Depois do ritmo imposto pelos Black Bombaim, que foram os grandes porta bandeiras da abertura do festival que até então andava meio adormecido, confrontamo.nos com o facto de os próximos senhores em palco serem os Gala Drop. Passar de um stoner progressivo para uma ambivalência sonora que vai do kraut-rock ao afro-beat foi para nós, por breves momentos, um erro fatal da organização no line up de artistas. Pois não poderíamos estar mais enganados. Os Gala Drop são Afonso Simões, Guilherme Gonçalves, Nelson Gomes e Tiago Miranda.
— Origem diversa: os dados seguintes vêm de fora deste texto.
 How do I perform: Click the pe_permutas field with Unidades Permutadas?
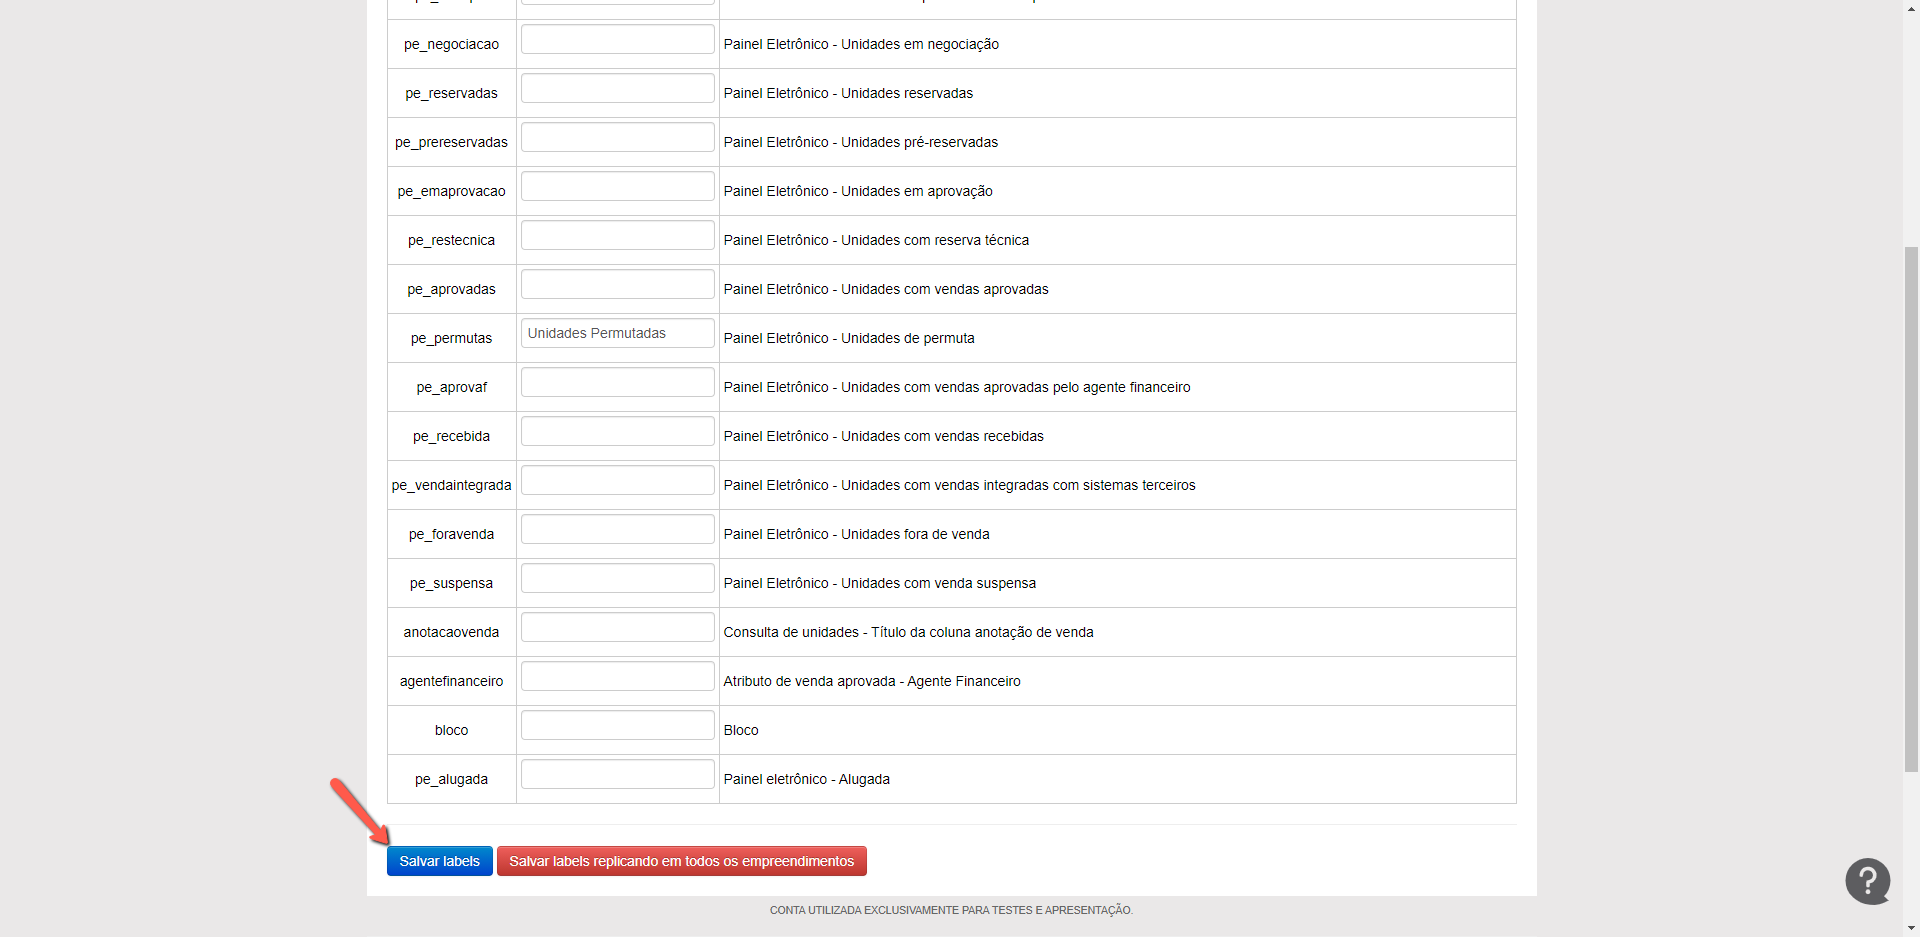point(617,334)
Absolutos veteranos na cena da música experimental em Portugal, estes quatro músicos advém de bandas como: Fish & Sheep, Curia, Coclea, CoolTrain Crew, ou os enormes e regressados Pop Dell’ Arte.

A miscigenada que está diante do público é algo absolutamente enraizado em cada um dos elementos e é visível que está ali para ser absorvida e compartilhada pela plateia. Uma sonoridade que todas as vezes que é tocada parece embrionária. Tocada de uma forma sensível e, de tal forma, comunicante, que é capaz de ultrapassar resistências e extinguir fronteiras.

Fechado o primeiro dia de festival por volta da 01h00 da manhã, a festa continuou com mais alguns concertos em after-hours no “Todos à rua”. O mercado que foi montado na recém-reabilitada Rua da Olaria, mesmo ali ao lado.

No regresso a casa, há já dois claros pontos que a organização terá de rever. Um deles, a necessidade de contratarem, em edições futuras, alguém especializado em sonoplastia para fazer a equalização e o sound-check das bandas. E a outra, repensar a remoção da plateia durante os dias de festival. Acima de tudo, torna-se um impedido para quem chega ao festival e quer ouvir música e interagir com ela.